Hi Frog Troublers! This is a post for kids and crafty grown-ups!
The other day, Bea and Harriet and I were at the neighborhood pool we just joined. An unspeakable thing had happened (!), requiring everyone to evacuate the big pool, and so we were hanging out in the baby pool while people worked on the big pool with scoops and buckets and chemicals.
Some kids found a frog near the fence! Or was it a toad? It was bumpy and dry-skinned, like a toad—but a great climber, with pads on its feet. We quickly identified it as a gray tree-frog.
Driving home (we decided not to get back in, after all), I said, you know what we need, Bea? A calling card!
What’s a calling card? (she asked)
Good question!
Your parents probably know them as business cards, and may keep a few in their wallets or purses. But in the nineteenth and early twentieth centuries (way before your grandparents—or even great-grandparents—were born), calling cards were an accessory for fancy people. Also called visiting cards or visiting tickets, they were similar in size to today’s business cards, and people would present them to their hosts when they stopped by for a visit. If the hosts weren’t home, they would leave them behind, and the hosts could also display them on a little table near the door. So if we wanted to show off, for example, a visit from Louise or Max, we’d just put their cards right at the top. Maybe on a little silver tray! Some of them were quite fancy, engraved or shaped like fans (see this post for some wonderful photos and a history of calling cards)!
But over time, they fell out of fashion. I was thinking that if we had a calling card, we could hand it to people we meet who might want to know more about things like, say, identifying frogs. Or reading about nature!
Today a “calling card” has two other meanings:
1. In a crime (I bet this is in a Nancy Drew book somewhere), it’s an item left behind that signals that the criminal was there. So, for Harriet, this type of calling card might be “naked Barbie dolls” or “bath toy in the living room.”
2. A calling card is also a special talent or ability that is associated with a person. Harriet learned to speak bald eagle yesterday, so her calling card here could be “animal communication.”
Now that it’s possible to visit with people—or at least back yards and playgrounds—we thought it would be fun to make calling cards featuring our calling cards—that is, announcing our special talents and skills. Bea and Harriet and I made some (see below) for the FTT.
Here are the steps:
1. Gather your supplies. You need:
-thick paper (we like watercolor paper, but the paperboard from cereal boxes would be a great way to recycle)
-scissors
-markers/pens/pencils/crayons
Nice to have: glue sticks, stamps or stickers, watercolor paint and brushes, magazines you’re allowed to cut up.

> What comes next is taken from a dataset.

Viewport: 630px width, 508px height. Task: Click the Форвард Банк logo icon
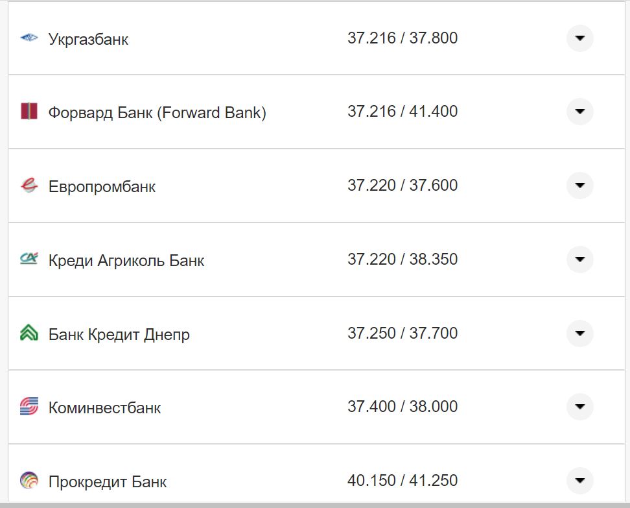pyautogui.click(x=29, y=112)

2. What’s your calling card? Think about what you’re good at, or could help someone with, and write it down. Two examples might be:
Beatrice
-gentle spider relocation (including wolf spiders)
-book monster
-myth expert
Belle
-four leaf clover finder
-book monster
-river journeys
3. Write this down or get your mom or dad to let you type it, and copy it many times. Print it out, cut it, and/or glue it.

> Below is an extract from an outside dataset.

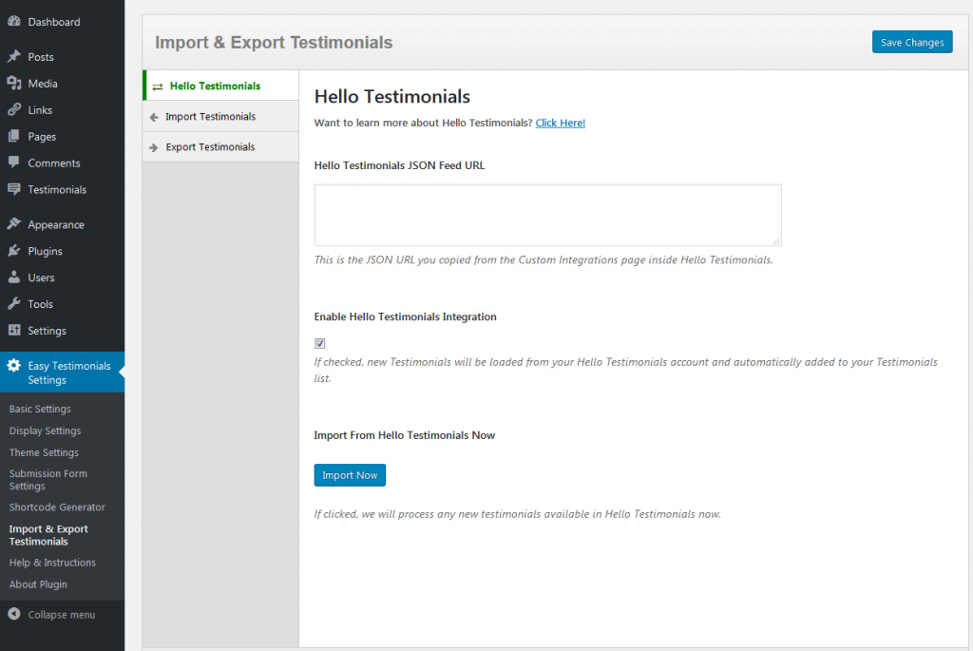Click the Tools wrench icon
Image resolution: width=973 pixels, height=651 pixels.
coord(14,304)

4. Decorate your card, front and back! You can make each one different, or try to make them all the same. Bea and I experimented with drawings, stamps, and collage. You can also round or snip the corners, or cut out different shapes. My friend Ansel Elkins (a wonderful poet) used to hand out circular business cards, which I thought was so cool. If your mom or dad says it’s okay, add their email or a way to get in touch—this is handy in case you meet a kindred spirit.
5. Don’t forget to put them in your bag and take them with you the next time you go visiting!
(Teachers: I think this would be a fun start-of-year activity, or a good literacy extension for characters in a book.)
On Friday we’ll share some favorite outdoor games and art supplies. But in the meantime, we’re wondering, what’s your calling card, or best talent?
(Harriet’s current best talent is talking to bald eagles in their language—that’s a juvenile on the tree branch.)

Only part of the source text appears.